→ **Exercise data**:
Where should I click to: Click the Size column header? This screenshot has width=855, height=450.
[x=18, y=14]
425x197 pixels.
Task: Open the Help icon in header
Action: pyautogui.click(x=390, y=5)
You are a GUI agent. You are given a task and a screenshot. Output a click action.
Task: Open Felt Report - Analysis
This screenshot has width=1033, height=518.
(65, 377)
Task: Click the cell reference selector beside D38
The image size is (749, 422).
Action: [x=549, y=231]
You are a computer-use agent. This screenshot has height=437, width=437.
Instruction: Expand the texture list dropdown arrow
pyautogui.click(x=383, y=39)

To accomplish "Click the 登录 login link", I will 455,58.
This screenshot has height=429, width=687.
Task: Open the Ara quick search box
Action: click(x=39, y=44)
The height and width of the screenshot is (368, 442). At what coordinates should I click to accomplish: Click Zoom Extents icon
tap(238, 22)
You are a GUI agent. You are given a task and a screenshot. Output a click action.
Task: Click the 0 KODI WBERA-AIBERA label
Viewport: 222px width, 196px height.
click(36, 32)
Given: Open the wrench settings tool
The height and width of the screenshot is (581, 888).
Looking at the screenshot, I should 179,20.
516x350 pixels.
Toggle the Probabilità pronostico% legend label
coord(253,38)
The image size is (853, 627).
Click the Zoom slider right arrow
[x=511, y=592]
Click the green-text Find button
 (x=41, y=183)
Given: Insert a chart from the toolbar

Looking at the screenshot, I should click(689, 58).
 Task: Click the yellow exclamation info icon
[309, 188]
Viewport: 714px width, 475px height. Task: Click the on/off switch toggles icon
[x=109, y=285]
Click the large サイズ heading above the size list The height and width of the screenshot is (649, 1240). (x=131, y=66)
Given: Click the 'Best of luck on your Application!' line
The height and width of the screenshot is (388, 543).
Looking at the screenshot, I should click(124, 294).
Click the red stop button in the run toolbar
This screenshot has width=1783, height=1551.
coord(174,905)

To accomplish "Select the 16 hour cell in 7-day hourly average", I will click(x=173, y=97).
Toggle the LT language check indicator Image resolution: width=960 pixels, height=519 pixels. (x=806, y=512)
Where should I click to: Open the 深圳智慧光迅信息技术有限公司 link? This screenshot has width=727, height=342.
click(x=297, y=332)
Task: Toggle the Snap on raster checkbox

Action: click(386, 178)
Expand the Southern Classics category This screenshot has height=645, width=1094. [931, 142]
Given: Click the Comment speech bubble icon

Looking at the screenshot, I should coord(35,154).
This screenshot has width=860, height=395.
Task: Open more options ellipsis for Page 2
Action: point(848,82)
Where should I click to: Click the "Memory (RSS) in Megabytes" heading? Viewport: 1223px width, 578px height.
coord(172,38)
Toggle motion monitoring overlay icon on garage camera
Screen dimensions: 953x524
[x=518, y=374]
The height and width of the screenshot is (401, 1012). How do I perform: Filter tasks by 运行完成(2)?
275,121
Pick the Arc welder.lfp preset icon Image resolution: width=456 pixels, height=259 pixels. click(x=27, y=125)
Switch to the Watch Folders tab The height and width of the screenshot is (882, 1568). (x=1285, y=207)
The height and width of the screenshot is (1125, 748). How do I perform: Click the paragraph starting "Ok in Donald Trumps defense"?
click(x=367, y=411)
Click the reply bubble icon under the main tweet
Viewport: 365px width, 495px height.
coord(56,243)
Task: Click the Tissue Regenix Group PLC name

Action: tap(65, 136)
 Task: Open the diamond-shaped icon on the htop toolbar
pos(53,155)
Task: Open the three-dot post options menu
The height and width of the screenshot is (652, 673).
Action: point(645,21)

→ **Exercise prompt**: Please write out all the entries above as a numbered list, dropping the blank lines.

→ **Written solution**:
1. Where should I click to: Click the Size column header? This screenshot has width=855, height=450.
2. [x=18, y=14]
3. 425x197 pixels.
4. Task: Open the Help icon in header
5. Action: pyautogui.click(x=390, y=5)
6. You are a GUI agent. You are given a task and a screenshot. Output a click action.
7. Task: Open Felt Report - Analysis
8. This screenshot has width=1033, height=518.
9. (65, 377)
10. Task: Click the cell reference selector beside D38
11. The image size is (749, 422).
12. Action: [x=549, y=231]
13. You are a computer-use agent. This screenshot has height=437, width=437.
14. Instruction: Expand the texture list dropdown arrow
15. pyautogui.click(x=383, y=39)
16. To accomplish "Click the 登录 login link", I will 455,58.
17. This screenshot has height=429, width=687.
18. Task: Open the Ara quick search box
19. Action: click(x=39, y=44)
20. The height and width of the screenshot is (368, 442). At what coordinates should I click to accomplish: Click Zoom Extents icon
21. tap(238, 22)
22. You are a GUI agent. You are given a task and a screenshot. Output a click action.
23. Task: Click the 0 KODI WBERA-AIBERA label
24. Viewport: 222px width, 196px height.
25. click(36, 32)
26. Given: Open the wrench settings tool
27. The height and width of the screenshot is (581, 888).
28. Looking at the screenshot, I should 179,20.
29. 516x350 pixels.
30. Toggle the Probabilità pronostico% legend label
31. coord(253,38)
32. The image size is (853, 627).
33. Click the Zoom slider right arrow
34. [x=511, y=592]
35. Click the green-text Find button
36.  (x=41, y=183)
37. Given: Insert a chart from the toolbar
38. Looking at the screenshot, I should click(689, 58).
39.  Task: Click the yellow exclamation info icon
40. [309, 188]
41. Viewport: 714px width, 475px height. Task: Click the on/off switch toggles icon
42. [x=109, y=285]
43. Click the large サイズ heading above the size list The height and width of the screenshot is (649, 1240). (x=131, y=66)
44. Given: Click the 'Best of luck on your Application!' line
45. The height and width of the screenshot is (388, 543).
46. Looking at the screenshot, I should click(124, 294).
47. Click the red stop button in the run toolbar
48. This screenshot has width=1783, height=1551.
49. coord(174,905)
50. To accomplish "Select the 16 hour cell in 7-day hourly average", I will click(x=173, y=97).
51. Toggle the LT language check indicator Image resolution: width=960 pixels, height=519 pixels. (x=806, y=512)
52. Where should I click to: Open the 深圳智慧光迅信息技术有限公司 link? This screenshot has width=727, height=342.
53. click(x=297, y=332)
54. Task: Toggle the Snap on raster checkbox
55. Action: click(386, 178)
56. Expand the Southern Classics category This screenshot has height=645, width=1094. [931, 142]
57. Given: Click the Comment speech bubble icon
58. Looking at the screenshot, I should coord(35,154).
59. This screenshot has width=860, height=395.
60. Task: Open more options ellipsis for Page 2
61. Action: point(848,82)
62. Where should I click to: Click the "Memory (RSS) in Megabytes" heading? Viewport: 1223px width, 578px height.
63. coord(172,38)
64. Toggle motion monitoring overlay icon on garage camera
65. Screen dimensions: 953x524
66. [x=518, y=374]
67. The height and width of the screenshot is (401, 1012). How do I perform: Filter tasks by 运行完成(2)?
68. 275,121
69. Pick the Arc welder.lfp preset icon Image resolution: width=456 pixels, height=259 pixels. click(x=27, y=125)
70. Switch to the Watch Folders tab The height and width of the screenshot is (882, 1568). (x=1285, y=207)
71. The height and width of the screenshot is (1125, 748). How do I perform: Click the paragraph starting "Ok in Donald Trumps defense"?
72. click(x=367, y=411)
73. Click the reply bubble icon under the main tweet
74. Viewport: 365px width, 495px height.
75. coord(56,243)
76. Task: Click the Tissue Regenix Group PLC name
77. Action: tap(65, 136)
78.  Task: Open the diamond-shaped icon on the htop toolbar
79. pos(53,155)
80. Task: Open the three-dot post options menu
81. The height and width of the screenshot is (652, 673).
82. Action: point(645,21)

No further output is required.